"""
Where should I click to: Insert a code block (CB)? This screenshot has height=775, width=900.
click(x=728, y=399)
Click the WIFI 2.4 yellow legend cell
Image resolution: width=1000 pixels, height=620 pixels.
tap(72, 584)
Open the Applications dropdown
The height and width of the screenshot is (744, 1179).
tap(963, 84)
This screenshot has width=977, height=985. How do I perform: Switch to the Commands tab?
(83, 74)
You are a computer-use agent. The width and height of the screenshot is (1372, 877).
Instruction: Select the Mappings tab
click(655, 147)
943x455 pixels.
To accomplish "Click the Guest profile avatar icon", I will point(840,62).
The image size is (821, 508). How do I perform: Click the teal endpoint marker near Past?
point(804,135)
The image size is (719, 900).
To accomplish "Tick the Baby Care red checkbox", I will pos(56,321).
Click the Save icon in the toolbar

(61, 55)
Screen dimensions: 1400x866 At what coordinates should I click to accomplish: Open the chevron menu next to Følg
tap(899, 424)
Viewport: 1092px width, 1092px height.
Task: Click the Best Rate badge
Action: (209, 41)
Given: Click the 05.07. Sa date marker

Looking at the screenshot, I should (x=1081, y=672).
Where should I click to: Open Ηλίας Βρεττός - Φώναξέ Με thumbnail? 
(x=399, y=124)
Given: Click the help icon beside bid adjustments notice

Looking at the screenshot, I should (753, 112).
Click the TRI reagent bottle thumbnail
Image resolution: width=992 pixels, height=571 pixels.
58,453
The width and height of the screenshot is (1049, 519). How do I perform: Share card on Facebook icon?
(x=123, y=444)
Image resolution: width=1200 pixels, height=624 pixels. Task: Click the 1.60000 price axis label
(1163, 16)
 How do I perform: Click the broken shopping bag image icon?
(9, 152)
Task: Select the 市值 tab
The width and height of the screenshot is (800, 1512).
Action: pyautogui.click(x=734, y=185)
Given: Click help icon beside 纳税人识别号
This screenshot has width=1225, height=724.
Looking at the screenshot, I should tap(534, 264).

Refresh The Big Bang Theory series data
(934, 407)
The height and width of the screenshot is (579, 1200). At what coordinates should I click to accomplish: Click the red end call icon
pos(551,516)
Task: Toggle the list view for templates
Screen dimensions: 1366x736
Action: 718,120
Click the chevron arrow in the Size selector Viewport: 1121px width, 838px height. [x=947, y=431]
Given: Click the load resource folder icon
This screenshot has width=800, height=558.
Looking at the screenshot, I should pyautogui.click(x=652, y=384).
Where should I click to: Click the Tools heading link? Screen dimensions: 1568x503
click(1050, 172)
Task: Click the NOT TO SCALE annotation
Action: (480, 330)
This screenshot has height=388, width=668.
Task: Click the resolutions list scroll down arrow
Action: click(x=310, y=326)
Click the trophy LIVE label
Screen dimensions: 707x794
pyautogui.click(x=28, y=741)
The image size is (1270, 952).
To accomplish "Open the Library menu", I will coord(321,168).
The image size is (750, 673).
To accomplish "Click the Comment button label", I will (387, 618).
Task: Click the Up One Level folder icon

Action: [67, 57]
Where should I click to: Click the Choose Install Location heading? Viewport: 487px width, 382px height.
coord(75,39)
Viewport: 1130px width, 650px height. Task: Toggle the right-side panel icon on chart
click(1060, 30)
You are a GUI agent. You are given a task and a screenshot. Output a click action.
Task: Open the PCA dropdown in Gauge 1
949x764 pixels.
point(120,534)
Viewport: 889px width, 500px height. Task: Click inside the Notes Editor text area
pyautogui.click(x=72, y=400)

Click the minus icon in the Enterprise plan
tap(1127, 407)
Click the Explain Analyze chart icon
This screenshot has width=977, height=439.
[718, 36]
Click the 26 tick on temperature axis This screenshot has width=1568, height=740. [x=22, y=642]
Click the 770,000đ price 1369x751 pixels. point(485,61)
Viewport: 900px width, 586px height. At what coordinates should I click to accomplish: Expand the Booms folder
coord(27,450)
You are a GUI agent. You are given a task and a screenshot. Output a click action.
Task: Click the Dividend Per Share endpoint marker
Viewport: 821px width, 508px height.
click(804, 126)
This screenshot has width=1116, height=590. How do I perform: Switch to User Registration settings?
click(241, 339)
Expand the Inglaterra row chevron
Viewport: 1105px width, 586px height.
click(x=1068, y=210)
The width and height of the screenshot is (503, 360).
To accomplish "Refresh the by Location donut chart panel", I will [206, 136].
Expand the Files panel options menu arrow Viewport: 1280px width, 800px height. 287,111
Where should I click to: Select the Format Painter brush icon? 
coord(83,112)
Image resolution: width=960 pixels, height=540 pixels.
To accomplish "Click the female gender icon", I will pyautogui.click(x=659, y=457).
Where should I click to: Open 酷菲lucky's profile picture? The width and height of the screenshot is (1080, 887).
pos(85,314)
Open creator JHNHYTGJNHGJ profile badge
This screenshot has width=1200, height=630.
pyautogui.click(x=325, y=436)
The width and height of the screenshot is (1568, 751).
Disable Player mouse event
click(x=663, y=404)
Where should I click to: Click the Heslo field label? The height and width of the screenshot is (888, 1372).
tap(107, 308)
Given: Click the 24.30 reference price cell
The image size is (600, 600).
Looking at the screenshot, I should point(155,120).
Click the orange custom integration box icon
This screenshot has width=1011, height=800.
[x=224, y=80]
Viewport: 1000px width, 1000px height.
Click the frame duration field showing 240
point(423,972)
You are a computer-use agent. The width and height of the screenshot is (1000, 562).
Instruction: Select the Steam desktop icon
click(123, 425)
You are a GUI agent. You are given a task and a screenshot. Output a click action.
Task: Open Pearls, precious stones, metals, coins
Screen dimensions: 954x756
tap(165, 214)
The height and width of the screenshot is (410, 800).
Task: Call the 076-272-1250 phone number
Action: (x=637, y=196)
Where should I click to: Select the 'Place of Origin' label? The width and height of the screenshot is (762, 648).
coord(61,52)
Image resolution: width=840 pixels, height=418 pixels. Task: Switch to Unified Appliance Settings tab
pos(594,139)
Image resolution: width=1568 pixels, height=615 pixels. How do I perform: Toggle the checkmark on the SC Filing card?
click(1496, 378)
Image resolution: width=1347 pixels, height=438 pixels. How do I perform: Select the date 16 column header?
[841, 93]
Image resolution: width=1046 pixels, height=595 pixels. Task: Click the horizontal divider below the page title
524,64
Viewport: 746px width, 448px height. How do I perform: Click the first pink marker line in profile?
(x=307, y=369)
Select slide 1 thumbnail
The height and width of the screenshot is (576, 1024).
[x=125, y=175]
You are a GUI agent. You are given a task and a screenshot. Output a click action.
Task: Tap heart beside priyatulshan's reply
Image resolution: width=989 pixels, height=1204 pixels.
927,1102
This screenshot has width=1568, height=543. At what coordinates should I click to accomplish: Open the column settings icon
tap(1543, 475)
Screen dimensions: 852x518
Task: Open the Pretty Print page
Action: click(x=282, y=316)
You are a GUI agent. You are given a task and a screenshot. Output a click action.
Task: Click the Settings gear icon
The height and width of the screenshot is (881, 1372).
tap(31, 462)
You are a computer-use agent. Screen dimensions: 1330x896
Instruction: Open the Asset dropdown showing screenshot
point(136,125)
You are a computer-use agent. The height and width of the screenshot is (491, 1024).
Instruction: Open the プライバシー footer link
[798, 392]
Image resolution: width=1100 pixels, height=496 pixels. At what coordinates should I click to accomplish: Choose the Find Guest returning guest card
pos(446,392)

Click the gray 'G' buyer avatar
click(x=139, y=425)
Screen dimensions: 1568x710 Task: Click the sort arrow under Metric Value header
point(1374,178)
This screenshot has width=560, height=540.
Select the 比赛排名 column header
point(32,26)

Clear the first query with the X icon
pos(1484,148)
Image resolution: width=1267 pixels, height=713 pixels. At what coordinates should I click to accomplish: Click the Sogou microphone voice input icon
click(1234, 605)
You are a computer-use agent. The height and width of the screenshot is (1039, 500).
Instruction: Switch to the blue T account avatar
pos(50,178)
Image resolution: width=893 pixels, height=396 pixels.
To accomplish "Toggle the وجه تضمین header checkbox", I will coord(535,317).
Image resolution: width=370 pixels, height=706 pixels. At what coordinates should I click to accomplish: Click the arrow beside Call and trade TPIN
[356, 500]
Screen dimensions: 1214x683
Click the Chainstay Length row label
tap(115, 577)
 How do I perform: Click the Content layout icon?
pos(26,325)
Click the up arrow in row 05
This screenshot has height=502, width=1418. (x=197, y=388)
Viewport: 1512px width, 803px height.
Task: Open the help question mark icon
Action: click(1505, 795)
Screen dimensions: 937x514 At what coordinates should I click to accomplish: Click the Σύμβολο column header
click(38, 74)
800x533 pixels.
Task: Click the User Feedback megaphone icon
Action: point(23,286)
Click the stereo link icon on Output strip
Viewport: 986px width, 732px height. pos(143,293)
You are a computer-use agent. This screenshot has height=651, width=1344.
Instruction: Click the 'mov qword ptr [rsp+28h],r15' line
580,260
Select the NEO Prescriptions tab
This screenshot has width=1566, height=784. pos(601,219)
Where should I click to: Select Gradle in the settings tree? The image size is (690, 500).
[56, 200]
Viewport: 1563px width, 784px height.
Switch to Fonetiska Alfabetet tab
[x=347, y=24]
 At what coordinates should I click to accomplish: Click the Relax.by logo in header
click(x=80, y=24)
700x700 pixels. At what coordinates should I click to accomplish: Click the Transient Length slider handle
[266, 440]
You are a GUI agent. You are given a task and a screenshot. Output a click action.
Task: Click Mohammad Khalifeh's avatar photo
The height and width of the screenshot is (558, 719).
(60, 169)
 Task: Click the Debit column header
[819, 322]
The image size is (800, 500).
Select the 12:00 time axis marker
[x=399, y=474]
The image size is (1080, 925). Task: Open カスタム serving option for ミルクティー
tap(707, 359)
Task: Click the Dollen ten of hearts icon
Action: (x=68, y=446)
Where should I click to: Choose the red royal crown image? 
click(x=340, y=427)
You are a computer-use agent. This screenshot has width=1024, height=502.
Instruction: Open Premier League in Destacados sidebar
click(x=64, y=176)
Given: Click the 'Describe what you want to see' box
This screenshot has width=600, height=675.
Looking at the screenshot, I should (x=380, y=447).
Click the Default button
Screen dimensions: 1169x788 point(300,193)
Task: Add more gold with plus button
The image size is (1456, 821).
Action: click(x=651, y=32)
"""
Work to be completed:
Every line from the one that contains "Instruction: Open Premier" down to and including the last line of the records above must be set down exactly, with nothing else.

Solution to the problem:
Instruction: Open Premier League in Destacados sidebar
click(x=64, y=176)
Given: Click the 'Describe what you want to see' box
This screenshot has width=600, height=675.
Looking at the screenshot, I should (x=380, y=447).
Click the Default button
Screen dimensions: 1169x788 point(300,193)
Task: Add more gold with plus button
The image size is (1456, 821).
Action: click(x=651, y=32)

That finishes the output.